Application of Innovative Numerical Modeling Techniques to Accelerate CAE Based Development Process for Side Pole Impact Test Rig 2011-26-0011

In today's competitive environment, Automotive OEM's are looking for optimizing product development cycle times and costs. CAE based digital component development plays key role in achieving above product development objectives.

This paper presents quick iterative numerical simulation methodologies developed for design validation/development of components for side pole test rig for conducting full vehicle side pole impact test as per EuroNCAP testing protocol. As a part of this side pole test rig development study, side pole support structure, vehicle carrier and carrier stopping mechanism were analyzed for strength and energy absorption requirement (Refer Fig. 1). The complete scope of work for component development/design validation of side pole test rig was simplified by using reduced CAE models. This approach was a substitute to the classical approach of studying together, the complex vehicle to barrier interaction and vehicle-carrier interaction with stopping mechanism.

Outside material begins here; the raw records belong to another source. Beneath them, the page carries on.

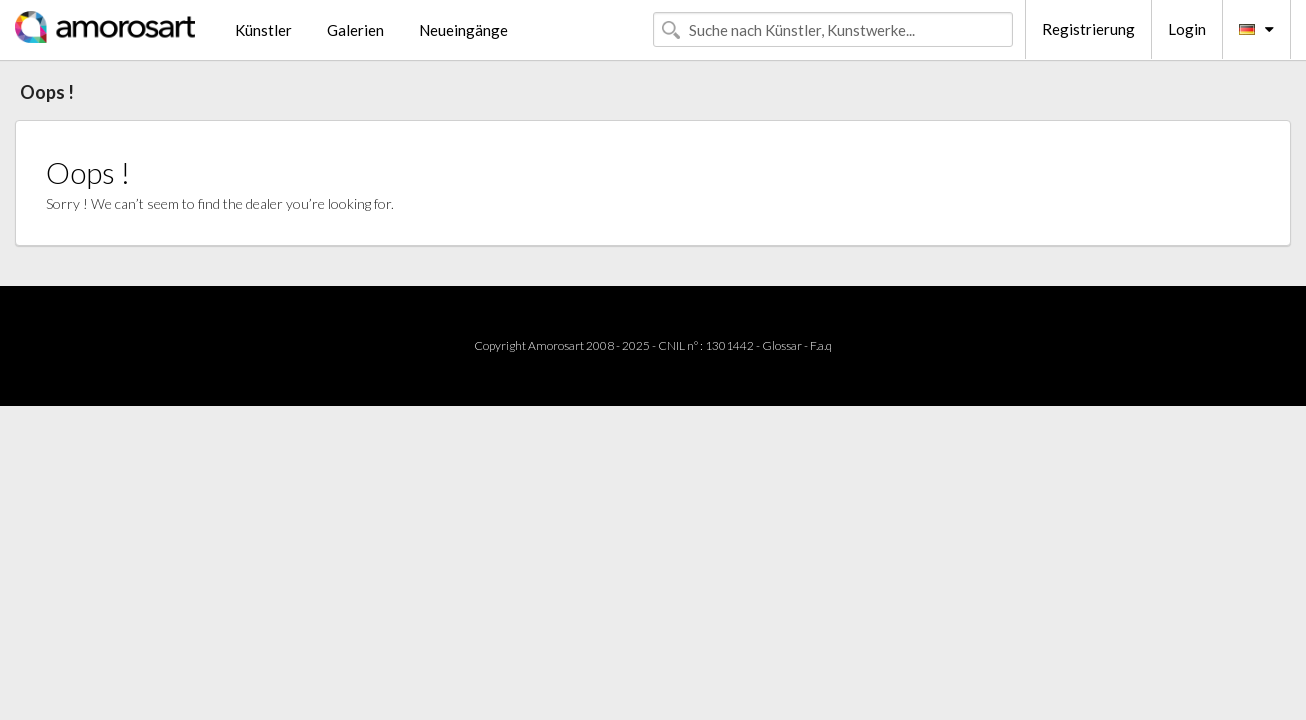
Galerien (355, 30)
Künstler (263, 30)
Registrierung (1088, 29)
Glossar (782, 345)
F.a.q (821, 345)
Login (1187, 29)
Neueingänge (463, 30)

The paper presents following innovative CAE methodologies developed with the reduced CAE models-

• Force - momentum change analogy to study vehicle to barrier interaction during pole structure strength assessment.
• Plastic spring stiffness analogy to study vehicle carrier and stopping mechanism interaction for pole test rig.
• Formation of Templex program to vary the system design variables input in DOE study and optimization method for development of carrier stopping mechanism.

The use of sub-model technique to reduce man-hour efforts and computational time resulted in significant reduction in test rig component development time. In addition, there was cost saving in terms of eliminating the need of CAE preprocessor license by using the Templex program for DOE and optimization study of the test rig component design through “Hyper opt response surface optimization algorithm” available with DFSS tool Hyper study.